Using Atmel Studio 7 Assembly code, I will explain the CNIC digits to an AVR Microcontroller in this tutorial.
Video
Moreover, If you want to perform and understand CNIC Digits to an AVR Atmega32 Microcontroller. Then, please watch this Video given below
Write and assemble a program to add all the single digits of your CNIC numbers and save
the result in data memory in consecutive location then output this data to Port B.
Explanation of CNIC Digits to an AVR Microcontroller
We will create a program that adds all the single digits in your CNIC numbers and saves the result in a series of locations in the data memory, and then outputs this information. Furthermore, If you don’t want to use your ID number, choose 7 random single-digit numbers.
Use the simulator to single step through the program, checking the flags and I/O ports after each instruction has been completed.
. INCLUDE “M32DEF.INC”
Firstly, we are including here a header file.
.ORG 0x00
.ORG is used for a purpose to give memory a location.
LDI R25, 0XFF
Here R25 is a general-purpose register, in which we have loaded a value, and this value will pass to the data direction register to configure it for output.
OUT DDRC, R25
This data direction register is configured for output.

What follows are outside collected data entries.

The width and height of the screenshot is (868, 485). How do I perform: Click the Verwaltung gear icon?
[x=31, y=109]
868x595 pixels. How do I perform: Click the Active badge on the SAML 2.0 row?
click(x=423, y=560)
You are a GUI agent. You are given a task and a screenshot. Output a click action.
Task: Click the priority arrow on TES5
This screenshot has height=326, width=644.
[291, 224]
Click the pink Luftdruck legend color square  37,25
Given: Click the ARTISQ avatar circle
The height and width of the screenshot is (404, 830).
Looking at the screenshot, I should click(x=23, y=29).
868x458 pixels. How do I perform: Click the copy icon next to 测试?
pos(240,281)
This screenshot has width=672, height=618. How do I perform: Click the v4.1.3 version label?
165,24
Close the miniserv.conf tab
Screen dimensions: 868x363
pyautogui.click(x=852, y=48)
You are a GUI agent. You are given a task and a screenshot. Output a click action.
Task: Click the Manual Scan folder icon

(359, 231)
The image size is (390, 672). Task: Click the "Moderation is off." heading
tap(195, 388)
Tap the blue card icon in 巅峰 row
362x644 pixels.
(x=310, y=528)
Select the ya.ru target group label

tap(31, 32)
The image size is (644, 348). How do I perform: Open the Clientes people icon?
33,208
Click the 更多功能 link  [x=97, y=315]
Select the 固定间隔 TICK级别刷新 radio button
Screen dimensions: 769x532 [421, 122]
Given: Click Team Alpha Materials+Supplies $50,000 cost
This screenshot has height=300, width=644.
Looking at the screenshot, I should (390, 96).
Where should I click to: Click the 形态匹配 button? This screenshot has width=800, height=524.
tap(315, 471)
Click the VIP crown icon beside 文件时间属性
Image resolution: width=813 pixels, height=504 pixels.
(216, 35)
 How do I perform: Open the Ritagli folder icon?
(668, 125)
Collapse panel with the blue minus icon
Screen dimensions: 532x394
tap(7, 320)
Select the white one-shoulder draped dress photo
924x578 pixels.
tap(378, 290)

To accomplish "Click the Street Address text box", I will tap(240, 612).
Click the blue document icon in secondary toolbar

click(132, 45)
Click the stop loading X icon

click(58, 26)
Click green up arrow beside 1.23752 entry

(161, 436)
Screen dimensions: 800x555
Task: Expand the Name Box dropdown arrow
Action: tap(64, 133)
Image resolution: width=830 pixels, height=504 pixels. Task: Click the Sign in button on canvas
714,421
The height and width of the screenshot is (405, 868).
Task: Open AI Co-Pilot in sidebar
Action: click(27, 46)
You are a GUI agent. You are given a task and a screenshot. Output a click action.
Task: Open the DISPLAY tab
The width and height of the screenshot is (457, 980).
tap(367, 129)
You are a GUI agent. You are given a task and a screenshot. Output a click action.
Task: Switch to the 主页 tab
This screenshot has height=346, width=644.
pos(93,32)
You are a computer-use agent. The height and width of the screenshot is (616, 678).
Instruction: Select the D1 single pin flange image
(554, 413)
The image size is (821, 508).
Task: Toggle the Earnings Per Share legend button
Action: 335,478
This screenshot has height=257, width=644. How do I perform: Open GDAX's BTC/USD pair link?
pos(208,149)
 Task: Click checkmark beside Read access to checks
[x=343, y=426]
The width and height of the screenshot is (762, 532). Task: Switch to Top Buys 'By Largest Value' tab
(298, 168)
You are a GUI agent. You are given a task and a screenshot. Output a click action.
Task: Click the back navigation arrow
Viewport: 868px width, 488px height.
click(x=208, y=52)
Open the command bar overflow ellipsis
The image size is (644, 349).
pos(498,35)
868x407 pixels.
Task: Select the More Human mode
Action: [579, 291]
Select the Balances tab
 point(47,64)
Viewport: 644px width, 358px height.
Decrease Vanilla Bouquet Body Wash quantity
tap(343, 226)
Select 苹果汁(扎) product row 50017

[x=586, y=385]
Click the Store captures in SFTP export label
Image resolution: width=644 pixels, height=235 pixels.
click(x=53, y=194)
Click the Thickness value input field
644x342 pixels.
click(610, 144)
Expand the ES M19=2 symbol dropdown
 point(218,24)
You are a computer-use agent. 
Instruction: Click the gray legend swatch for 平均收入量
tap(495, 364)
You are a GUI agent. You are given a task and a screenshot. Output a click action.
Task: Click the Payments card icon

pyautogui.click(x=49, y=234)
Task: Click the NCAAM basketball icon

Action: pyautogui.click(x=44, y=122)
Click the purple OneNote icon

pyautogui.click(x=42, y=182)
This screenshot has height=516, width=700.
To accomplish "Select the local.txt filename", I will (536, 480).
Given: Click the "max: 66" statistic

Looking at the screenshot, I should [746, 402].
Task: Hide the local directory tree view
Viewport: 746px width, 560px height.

Moreover, instead of taking an Identification Number, we will take any seven consecutive values and will add them.
We will load values in registers R16 to R22.
Loading Register Values:
LDI R16, 0X03
LDI R17, 0X07
LDI R18, 0X08
LDI R19, 0X09
LDI R20, 0X0A
LDI R21, 0X01
LDI R22, 0X50
Adding Register Values
ADD R16, R17
ADD R16, R18
ADD R16, R19
ADD R16, R20
ADD R16, R21
ADD R16, R22
These all instructions will execute, and the result is stored in R16.
STS 0X23, R16
To store values in memory, this instruction is used.
STS command uses two parameters. First, it stores memory address, and second is any general-purpose register, from where we will pick value.
OUT PORTC, R16
The value which was stored in R16 is output on PORTC.
Now, we will build our solution by clicking an F7 key. Moreover, debug the code. Then click on Processor status.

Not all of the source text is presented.